Physics 2000 Science Trek The Periodic Table

Atomic Structure and Periodic Properties

I'll show you some of the details of atomic structure using an interactive periodic table applet, which, I hope, should now have opened in another window.

If you don't already have the periodic table applet open, click here: to open it now.

After Mendeleev's time, scientists discovered what you already know: an atom consists of a positively charged nucleus, made of neutrons and protons, and some negatively charged electrons swarming around it.

But what exactly is the configuration of those electrons? That's the key to understanding why each element behaves the way it does.

"Configuration"? I'm not sure I understand what that means. Does it have something to do with that chart in the applet, the one that says "s p d" at the top?

Yes; that chart shows how the electrons are arranged in the selected element. I'd be happy to explain in detail how the electrons organize themselves; if you'd prefer, I can also give you a short crash course in interpreting the chart.

Now that we've talked about the structure of atoms, can you answer my question about their sizes?
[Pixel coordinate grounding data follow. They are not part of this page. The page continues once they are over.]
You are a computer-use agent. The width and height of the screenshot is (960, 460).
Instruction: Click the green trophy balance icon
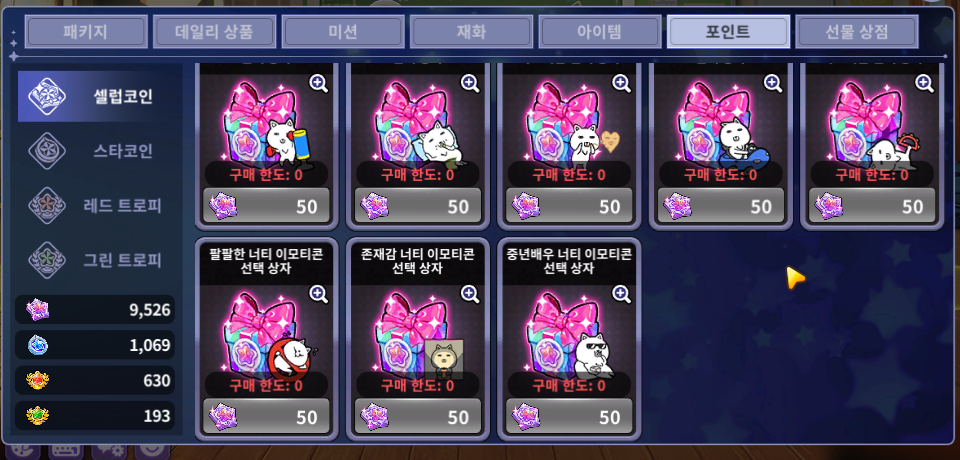pyautogui.click(x=38, y=417)
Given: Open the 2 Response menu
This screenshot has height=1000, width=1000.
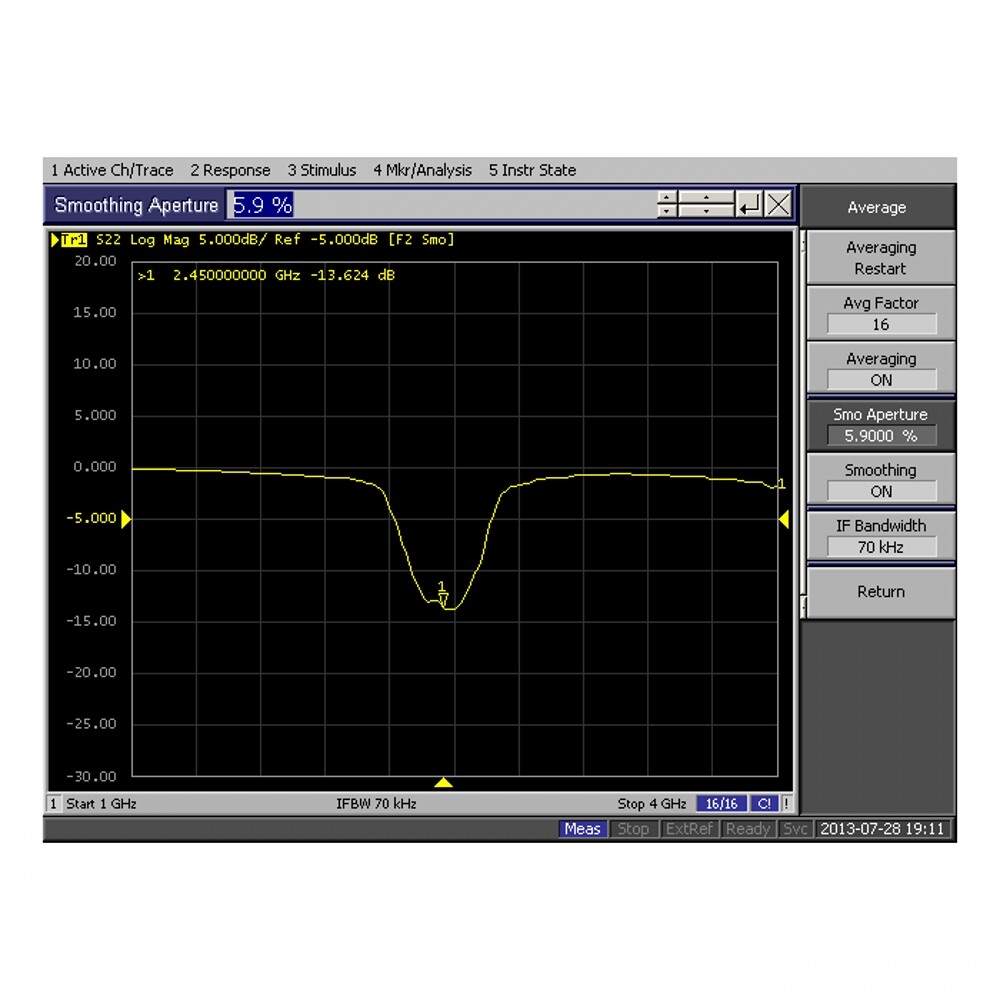Looking at the screenshot, I should pos(230,170).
There are two patterns to be explained: atoms get bigger as you go down a group, and smaller as you go to the right across a period. The reason for the first one shouldn't be so hard to see now; look again down the column of alkali metals in the applet.

Each time you move down, you add another primary level--lithium's highest electron is in a 2s state, for sodium it's 3s, and so on.
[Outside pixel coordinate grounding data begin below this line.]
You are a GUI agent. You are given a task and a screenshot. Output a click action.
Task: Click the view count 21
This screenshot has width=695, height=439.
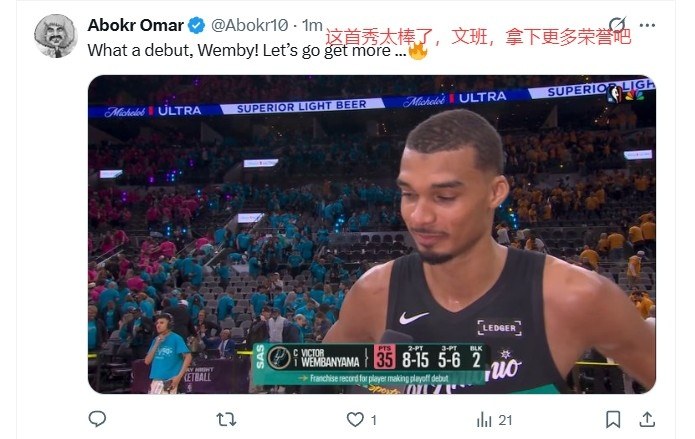coord(505,420)
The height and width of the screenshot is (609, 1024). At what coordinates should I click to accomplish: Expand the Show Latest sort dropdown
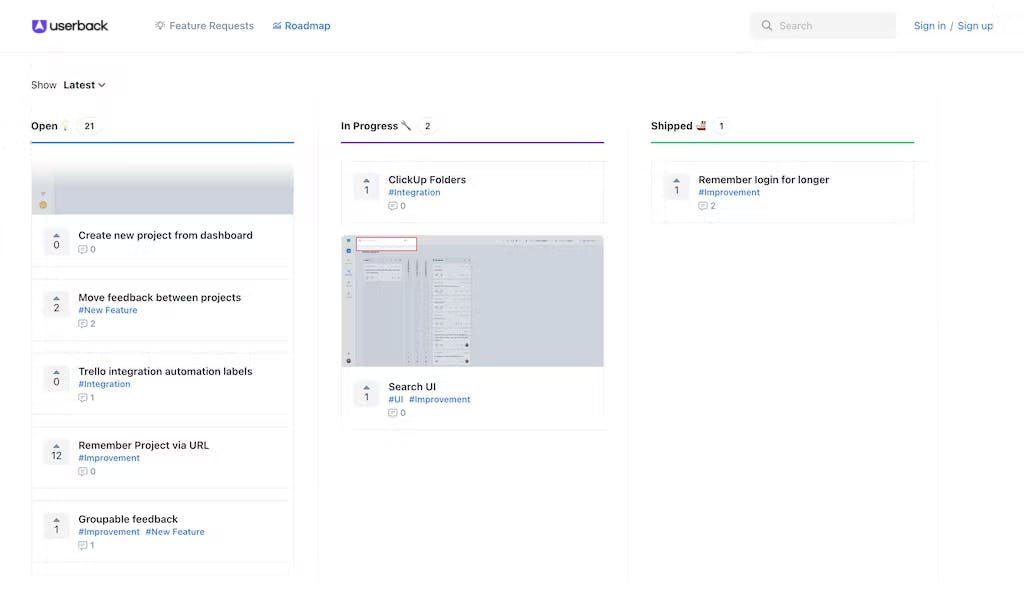coord(84,85)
Exactly. And the higher an electron's energy, the farther from the nucleus it is.

So the atoms get bigger as you add electrons to higher energy levels--that makes sense. But why do they get smaller as you move to the right?

Well, you'll notice that within a period, the outermost electrons are all in the same primary level--that is, at (roughly) the same distance from the nucleus. But as you move to the right, the elements increase in atomic number; each element has one more proton than its left-hand neighbor. The more protons in the nucleus, the more strongly the valence electrons are pulled in...


...and so the atoms shrink! Also, I can see from the chart that the ionization energies get larger as you go to the right; that must be for the same reason.

Very good! Similarly, the ionization energies decrease as you move down a group.